*** Extract to read

# 7.893 With Shift3R - How Do I Do It?



## nstallion (Oct 31, 2011)

THIS THREAD IS NOW OBSOLETE

I had shift3r 2.1 running (IC3 BLURRY if that makes any difference) and had been screwing around with webtop2sd. I wanted to try the 7.893 release so I flashed the stock FXZ for the /osh partition (to bring webtop back to stock) and restored to stock 5.886 with forever root. Updated to 7.893 with the stock recovery and everything is just fine including root - loving the improvements to the camera.

Is there a way to bring back all the functionality and theme from shift3r without going back to 5.893 /system? I'm pretty sure I've seen screenshots of people who have done this but I'm not sure how. I didn't think it would work but tried flashing the shift3r 2.1 base zip and of course the whole /system partition was back to 5.893.

What do I do?


----------



## 2defmouze (Oct 12, 2011)

the new version of shifter which will be up soon is based on the 5.7.893 system so you'll be good.


----------



## jimdandy (Sep 24, 2011)

2defmouze said:


> the new version of shifter which will be up soon is based on the 5.7.893 system so you'll be good.


Well, I'm on Shift3r 2.1 and its showing 5.893. Am I missing something?

Actually, I was a little afraid to ask. I've looked at the Easy 7.893 and root thread by DH and was getting ready to commit, but I remember reading(perhaps, misremember) that it may be 7.893 already.... or was that only if I flashed a TPax... which disappeared due to some.... ungratefulness as I recall.


----------



## 2defmouze (Oct 12, 2011)

If you updated to 5.7.893 on your own then your good. When you flashed the ROM since it was built off 5.893 base that's what shows in your system. When the new updates are out it will show as 7.893

S3nt from my Th3oriz3d DROID BIONIC using RootzWiki Forums


----------



## dadsterflip (Jul 16, 2011)

******

In the Shift3r thread, what system does 2defmouze say the new version of Shifter is based on? The data after this point has no connection to the Shift3r thread.

*** Supplied data

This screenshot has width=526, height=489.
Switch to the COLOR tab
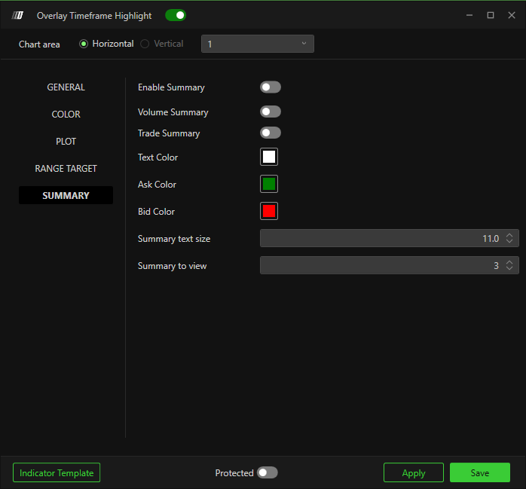66,115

******

▶ **Solution for this exercise**
The 5.7.893 system.